» **TASK OBJECTIVE**
Restate the records below word for word, leaving nothing out.

(Saved entries)
__________________________________________________

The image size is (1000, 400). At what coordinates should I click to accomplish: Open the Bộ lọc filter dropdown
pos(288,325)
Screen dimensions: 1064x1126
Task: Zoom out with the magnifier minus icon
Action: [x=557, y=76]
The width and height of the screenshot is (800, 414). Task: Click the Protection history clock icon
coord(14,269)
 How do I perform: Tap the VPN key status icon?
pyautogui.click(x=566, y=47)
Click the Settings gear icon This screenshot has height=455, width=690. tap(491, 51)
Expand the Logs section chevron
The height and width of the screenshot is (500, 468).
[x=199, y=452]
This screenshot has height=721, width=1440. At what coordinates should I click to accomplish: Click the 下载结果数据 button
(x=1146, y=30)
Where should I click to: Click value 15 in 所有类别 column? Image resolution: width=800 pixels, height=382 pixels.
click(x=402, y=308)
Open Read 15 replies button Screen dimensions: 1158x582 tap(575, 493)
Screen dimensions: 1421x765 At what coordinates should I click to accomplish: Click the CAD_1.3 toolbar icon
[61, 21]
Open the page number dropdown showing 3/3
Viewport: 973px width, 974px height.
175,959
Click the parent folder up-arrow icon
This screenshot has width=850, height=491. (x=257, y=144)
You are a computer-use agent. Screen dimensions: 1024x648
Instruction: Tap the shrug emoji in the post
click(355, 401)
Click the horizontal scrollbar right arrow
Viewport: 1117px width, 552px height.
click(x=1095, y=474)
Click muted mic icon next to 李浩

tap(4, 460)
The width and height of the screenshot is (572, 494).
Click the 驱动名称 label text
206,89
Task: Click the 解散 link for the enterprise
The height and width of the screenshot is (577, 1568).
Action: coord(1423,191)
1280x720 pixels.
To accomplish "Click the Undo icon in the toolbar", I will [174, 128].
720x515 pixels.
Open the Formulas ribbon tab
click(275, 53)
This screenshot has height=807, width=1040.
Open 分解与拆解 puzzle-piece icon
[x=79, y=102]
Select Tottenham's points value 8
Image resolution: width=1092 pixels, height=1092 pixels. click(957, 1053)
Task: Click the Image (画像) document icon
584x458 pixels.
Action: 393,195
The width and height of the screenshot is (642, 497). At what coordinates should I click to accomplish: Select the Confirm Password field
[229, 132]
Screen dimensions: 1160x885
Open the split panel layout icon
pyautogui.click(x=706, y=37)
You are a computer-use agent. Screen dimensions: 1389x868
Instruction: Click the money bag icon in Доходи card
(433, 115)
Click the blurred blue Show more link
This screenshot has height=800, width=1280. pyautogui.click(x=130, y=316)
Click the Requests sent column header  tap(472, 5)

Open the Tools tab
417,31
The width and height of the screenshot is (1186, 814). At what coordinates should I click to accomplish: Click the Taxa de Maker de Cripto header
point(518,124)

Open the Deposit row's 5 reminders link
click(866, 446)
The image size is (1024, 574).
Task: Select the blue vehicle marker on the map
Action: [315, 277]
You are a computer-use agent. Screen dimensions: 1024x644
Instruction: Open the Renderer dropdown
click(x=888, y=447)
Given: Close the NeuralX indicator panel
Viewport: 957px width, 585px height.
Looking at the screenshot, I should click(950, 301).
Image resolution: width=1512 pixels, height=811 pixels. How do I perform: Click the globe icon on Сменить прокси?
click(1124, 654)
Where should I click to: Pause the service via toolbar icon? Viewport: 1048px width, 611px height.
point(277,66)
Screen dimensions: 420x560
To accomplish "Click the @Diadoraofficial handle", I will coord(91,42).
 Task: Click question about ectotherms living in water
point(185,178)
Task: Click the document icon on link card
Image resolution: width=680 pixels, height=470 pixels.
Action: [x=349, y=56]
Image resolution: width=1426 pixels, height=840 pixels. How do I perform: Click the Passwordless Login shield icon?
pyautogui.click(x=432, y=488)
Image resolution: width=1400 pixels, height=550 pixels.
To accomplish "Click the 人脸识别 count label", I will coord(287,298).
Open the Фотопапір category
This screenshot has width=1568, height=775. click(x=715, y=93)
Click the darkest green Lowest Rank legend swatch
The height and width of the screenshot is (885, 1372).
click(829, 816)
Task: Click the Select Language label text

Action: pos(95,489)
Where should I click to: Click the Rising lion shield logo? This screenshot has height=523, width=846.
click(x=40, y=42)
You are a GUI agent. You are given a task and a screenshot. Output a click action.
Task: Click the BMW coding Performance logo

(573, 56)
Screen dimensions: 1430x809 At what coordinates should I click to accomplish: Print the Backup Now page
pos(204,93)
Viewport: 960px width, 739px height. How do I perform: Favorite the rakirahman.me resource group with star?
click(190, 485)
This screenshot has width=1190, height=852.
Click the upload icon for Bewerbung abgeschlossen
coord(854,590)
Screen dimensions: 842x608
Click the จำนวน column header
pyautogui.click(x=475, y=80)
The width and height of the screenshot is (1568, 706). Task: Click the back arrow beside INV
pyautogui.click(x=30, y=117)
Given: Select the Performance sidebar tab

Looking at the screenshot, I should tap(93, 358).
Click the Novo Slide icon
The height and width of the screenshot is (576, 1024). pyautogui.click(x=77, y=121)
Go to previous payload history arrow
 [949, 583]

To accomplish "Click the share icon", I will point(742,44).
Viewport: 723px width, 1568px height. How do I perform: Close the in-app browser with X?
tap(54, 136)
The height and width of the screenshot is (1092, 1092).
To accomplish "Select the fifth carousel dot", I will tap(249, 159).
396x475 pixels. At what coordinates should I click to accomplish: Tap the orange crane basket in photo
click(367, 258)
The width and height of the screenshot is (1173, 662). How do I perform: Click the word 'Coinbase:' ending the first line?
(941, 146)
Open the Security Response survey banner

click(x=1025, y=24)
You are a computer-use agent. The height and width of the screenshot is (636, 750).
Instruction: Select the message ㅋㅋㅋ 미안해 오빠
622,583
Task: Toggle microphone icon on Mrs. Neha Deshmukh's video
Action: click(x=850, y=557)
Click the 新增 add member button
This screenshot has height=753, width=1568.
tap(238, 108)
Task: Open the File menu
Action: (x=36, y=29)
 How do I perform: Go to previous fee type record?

__________________________________________________

» **RESPONSE TO THIS TASK**
The image size is (1000, 400). At what coordinates should I click to accomplish: Open the Bộ lọc filter dropdown
pos(288,325)
Screen dimensions: 1064x1126
Task: Zoom out with the magnifier minus icon
Action: [x=557, y=76]
The width and height of the screenshot is (800, 414). Task: Click the Protection history clock icon
coord(14,269)
 How do I perform: Tap the VPN key status icon?
pyautogui.click(x=566, y=47)
Click the Settings gear icon This screenshot has height=455, width=690. tap(491, 51)
Expand the Logs section chevron
The height and width of the screenshot is (500, 468).
[x=199, y=452]
This screenshot has height=721, width=1440. At what coordinates should I click to accomplish: Click the 下载结果数据 button
(x=1146, y=30)
Where should I click to: Click value 15 in 所有类别 column? Image resolution: width=800 pixels, height=382 pixels.
click(x=402, y=308)
Open Read 15 replies button Screen dimensions: 1158x582 tap(575, 493)
Screen dimensions: 1421x765 At what coordinates should I click to accomplish: Click the CAD_1.3 toolbar icon
[61, 21]
Open the page number dropdown showing 3/3
Viewport: 973px width, 974px height.
175,959
Click the parent folder up-arrow icon
This screenshot has width=850, height=491. (x=257, y=144)
You are a computer-use agent. Screen dimensions: 1024x648
Instruction: Tap the shrug emoji in the post
click(355, 401)
Click the horizontal scrollbar right arrow
Viewport: 1117px width, 552px height.
click(x=1095, y=474)
Click muted mic icon next to 李浩

tap(4, 460)
The width and height of the screenshot is (572, 494).
Click the 驱动名称 label text
206,89
Task: Click the 解散 link for the enterprise
The height and width of the screenshot is (577, 1568).
Action: coord(1423,191)
1280x720 pixels.
To accomplish "Click the Undo icon in the toolbar", I will [174, 128].
720x515 pixels.
Open the Formulas ribbon tab
click(275, 53)
This screenshot has height=807, width=1040.
Open 分解与拆解 puzzle-piece icon
[x=79, y=102]
Select Tottenham's points value 8
Image resolution: width=1092 pixels, height=1092 pixels. click(957, 1053)
Task: Click the Image (画像) document icon
584x458 pixels.
Action: 393,195
The width and height of the screenshot is (642, 497). At what coordinates should I click to accomplish: Select the Confirm Password field
[229, 132]
Screen dimensions: 1160x885
Open the split panel layout icon
pyautogui.click(x=706, y=37)
You are a computer-use agent. Screen dimensions: 1389x868
Instruction: Click the money bag icon in Доходи card
(433, 115)
Click the blurred blue Show more link
This screenshot has height=800, width=1280. pyautogui.click(x=130, y=316)
Click the Requests sent column header  tap(472, 5)

Open the Tools tab
417,31
The width and height of the screenshot is (1186, 814). At what coordinates should I click to accomplish: Click the Taxa de Maker de Cripto header
point(518,124)

Open the Deposit row's 5 reminders link
click(866, 446)
The image size is (1024, 574).
Task: Select the blue vehicle marker on the map
Action: [315, 277]
You are a computer-use agent. Screen dimensions: 1024x644
Instruction: Open the Renderer dropdown
click(x=888, y=447)
Given: Close the NeuralX indicator panel
Viewport: 957px width, 585px height.
Looking at the screenshot, I should click(950, 301).
Image resolution: width=1512 pixels, height=811 pixels. How do I perform: Click the globe icon on Сменить прокси?
click(1124, 654)
Where should I click to: Pause the service via toolbar icon? Viewport: 1048px width, 611px height.
point(277,66)
Screen dimensions: 420x560
To accomplish "Click the @Diadoraofficial handle", I will coord(91,42).
 Task: Click question about ectotherms living in water
point(185,178)
Task: Click the document icon on link card
Image resolution: width=680 pixels, height=470 pixels.
Action: [x=349, y=56]
Image resolution: width=1426 pixels, height=840 pixels. How do I perform: Click the Passwordless Login shield icon?
pyautogui.click(x=432, y=488)
Image resolution: width=1400 pixels, height=550 pixels.
To accomplish "Click the 人脸识别 count label", I will coord(287,298).
Open the Фотопапір category
This screenshot has width=1568, height=775. click(x=715, y=93)
Click the darkest green Lowest Rank legend swatch
The height and width of the screenshot is (885, 1372).
click(829, 816)
Task: Click the Select Language label text

Action: pos(95,489)
Where should I click to: Click the Rising lion shield logo? This screenshot has height=523, width=846.
click(x=40, y=42)
You are a GUI agent. You are given a task and a screenshot. Output a click action.
Task: Click the BMW coding Performance logo

(573, 56)
Screen dimensions: 1430x809 At what coordinates should I click to accomplish: Print the Backup Now page
pos(204,93)
Viewport: 960px width, 739px height. How do I perform: Favorite the rakirahman.me resource group with star?
click(190, 485)
This screenshot has width=1190, height=852.
Click the upload icon for Bewerbung abgeschlossen
coord(854,590)
Screen dimensions: 842x608
Click the จำนวน column header
pyautogui.click(x=475, y=80)
The width and height of the screenshot is (1568, 706). Task: Click the back arrow beside INV
pyautogui.click(x=30, y=117)
Given: Select the Performance sidebar tab

Looking at the screenshot, I should tap(93, 358).
Click the Novo Slide icon
The height and width of the screenshot is (576, 1024). pyautogui.click(x=77, y=121)
Go to previous payload history arrow
 [949, 583]

To accomplish "Click the share icon", I will point(742,44).
Viewport: 723px width, 1568px height. How do I perform: Close the in-app browser with X?
tap(54, 136)
The height and width of the screenshot is (1092, 1092).
To accomplish "Select the fifth carousel dot", I will tap(249, 159).
396x475 pixels. At what coordinates should I click to accomplish: Tap the orange crane basket in photo
click(367, 258)
The width and height of the screenshot is (1173, 662). How do I perform: Click the word 'Coinbase:' ending the first line?
(941, 146)
Open the Security Response survey banner

click(x=1025, y=24)
You are a computer-use agent. The height and width of the screenshot is (636, 750).
Instruction: Select the message ㅋㅋㅋ 미안해 오빠
622,583
Task: Toggle microphone icon on Mrs. Neha Deshmukh's video
Action: click(x=850, y=557)
Click the 新增 add member button
This screenshot has height=753, width=1568.
tap(238, 108)
Task: Open the File menu
Action: (x=36, y=29)
 How do I perform: Go to previous fee type record?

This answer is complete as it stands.